Description
(1) Consider the following schema. It is a small database for a university course scheduling system,
providing details about courses, offerings, instructors, classrooms and departments. Neither primary keys
nor foreign keys have been specified in this description, and that is deliberate. The table name (relation)
is in bold.
Instructor (instID, instName, deptID, sessional)
Course (courseID, courseName, deptID, prereqID)
Offering (courseID, section, termCode, roomID, instID, enrollment)
Classroom (roomID, building, room, capacity)
Department (deptID, deptName, faculty)
Explanation:
• Instructor defines a unique instructor ID, his/her name, department and sessional status.
• Course defines a unique course ID, the course name, the department offering that offers the course,
and any prerequisites.
• Offering defines an actual offering of a course; the offering comprises the courseID being offered,
the section number (integers starting at 1), the term code (the standard UW 4-digit term code: the
first three digits define the year (add 1900 to get the year), and the fourth digit is the month in which
the course starts (1 (Jan), 5 (May), or 9 (Sept) for Winter, Spring, and Fall offerings, respectively),
the room where the section meets, the instructor, and the number of students enrolled.
• Classroom defines a unique room ID, together with the building, room number and room capacity.
• Department identifies a unique department ID and its name.
A subset of the data is as shown below:
Instructor
instID instName deptID sessional
int char(10) char(4) bool
1 Nelson ECE false
3 Jimbo ECE false
4 Moe CS true
5 Lenny CS false
Course
courseID courseName deptID prereqID
char(8) varchar(50) char(4) char(8)
ECE356 Database Systems ECE ECE250
ECE358 Computer Networks ECE ECE222
ECE390 Engineering Design ECE ECE290
MATH117 Calculus 1 MATH null
Offering
courseID section termCode roomID instID enrollment
char(8) int decimal(4) char(8) int int
ECE356 1 1191 E74417 1 64
ECE356 2 1191 E74417 3 123
ECE358 2 1191 E74417 1 123
ECE390 1 1191 E74053 1 102
MATH117 1 1189 RCH111 5 134
Classroom
roomID Building Room Capacity
char(8) char(4) dec(4) int
E74417 E7 4417 138
E74053 E7 4053 144
RCH111 RCH 111 91
RCH101 RCH 101 250
Department
deptID deptName faculty
char(8) varchar(50) varchar(50)
ECE Electrical and Computer Engineering Engineering
CS Computer Science Math
MATH Math Math
C&O Combinatorics and Optimization Math
2
(a) What are plausible Primary Keys on each of the five relations?
(b) What are plausible Foreign Keys for the five relations?
(c) What additional constraints, if any, should be added?
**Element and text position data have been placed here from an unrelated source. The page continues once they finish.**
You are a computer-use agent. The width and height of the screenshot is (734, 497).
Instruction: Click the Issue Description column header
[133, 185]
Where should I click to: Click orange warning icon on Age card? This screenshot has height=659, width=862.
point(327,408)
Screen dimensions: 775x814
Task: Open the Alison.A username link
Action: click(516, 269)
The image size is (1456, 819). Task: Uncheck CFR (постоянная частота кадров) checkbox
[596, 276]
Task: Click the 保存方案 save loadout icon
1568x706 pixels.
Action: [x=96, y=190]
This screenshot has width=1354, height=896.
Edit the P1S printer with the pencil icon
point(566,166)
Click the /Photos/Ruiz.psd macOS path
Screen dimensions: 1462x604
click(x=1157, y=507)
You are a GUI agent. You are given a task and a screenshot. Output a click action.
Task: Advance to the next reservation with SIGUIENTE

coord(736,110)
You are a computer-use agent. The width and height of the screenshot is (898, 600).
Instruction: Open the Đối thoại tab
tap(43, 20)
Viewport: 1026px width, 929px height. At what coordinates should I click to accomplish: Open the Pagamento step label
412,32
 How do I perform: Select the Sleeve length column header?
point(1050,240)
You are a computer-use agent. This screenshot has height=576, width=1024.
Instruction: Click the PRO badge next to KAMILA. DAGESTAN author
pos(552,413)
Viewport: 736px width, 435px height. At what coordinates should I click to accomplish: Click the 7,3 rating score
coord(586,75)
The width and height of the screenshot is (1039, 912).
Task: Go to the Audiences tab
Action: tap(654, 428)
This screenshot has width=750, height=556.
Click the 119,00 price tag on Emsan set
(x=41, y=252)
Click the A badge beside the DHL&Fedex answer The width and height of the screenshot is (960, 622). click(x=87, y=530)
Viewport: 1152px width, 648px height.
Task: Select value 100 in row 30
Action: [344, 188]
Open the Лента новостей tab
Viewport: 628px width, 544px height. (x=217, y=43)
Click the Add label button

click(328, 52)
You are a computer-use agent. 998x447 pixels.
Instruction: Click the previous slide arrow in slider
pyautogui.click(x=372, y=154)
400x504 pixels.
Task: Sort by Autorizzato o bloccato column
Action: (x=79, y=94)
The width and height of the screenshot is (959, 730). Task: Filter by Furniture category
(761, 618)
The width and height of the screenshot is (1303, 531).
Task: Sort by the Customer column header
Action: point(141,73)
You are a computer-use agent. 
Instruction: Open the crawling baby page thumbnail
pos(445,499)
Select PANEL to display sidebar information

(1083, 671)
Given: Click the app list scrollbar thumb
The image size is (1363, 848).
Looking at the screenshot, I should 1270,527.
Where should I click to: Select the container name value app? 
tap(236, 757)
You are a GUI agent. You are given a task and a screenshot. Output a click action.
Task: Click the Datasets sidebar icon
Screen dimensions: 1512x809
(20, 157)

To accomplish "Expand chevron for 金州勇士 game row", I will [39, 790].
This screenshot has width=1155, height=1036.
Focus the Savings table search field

(d) Knowing that each department is part of a faculty (deptID → faculty), that courses can have more than
one prerequisite, and desiring to be able to do queries based on term (Winter, Spring, Fall) without regard
to the particular year (e.g., what courses are offered in the fall term?), what modifications to the schema,
if any, are needed to ensure that it is either 3NF or BCNF (your choice)? If there are any new of changed
relations, identify them, including any changes or adjustments to primary keys and/or foreign keys, or any
other constraints. Explain your reasoning.
(e) Considering queries for the following purposes:
• Which instructors are sessionals?
• Which instructors have taught courses over a particular timeframe?
• How many courses are taught by sessionals?
• How many students are taught by sessionals?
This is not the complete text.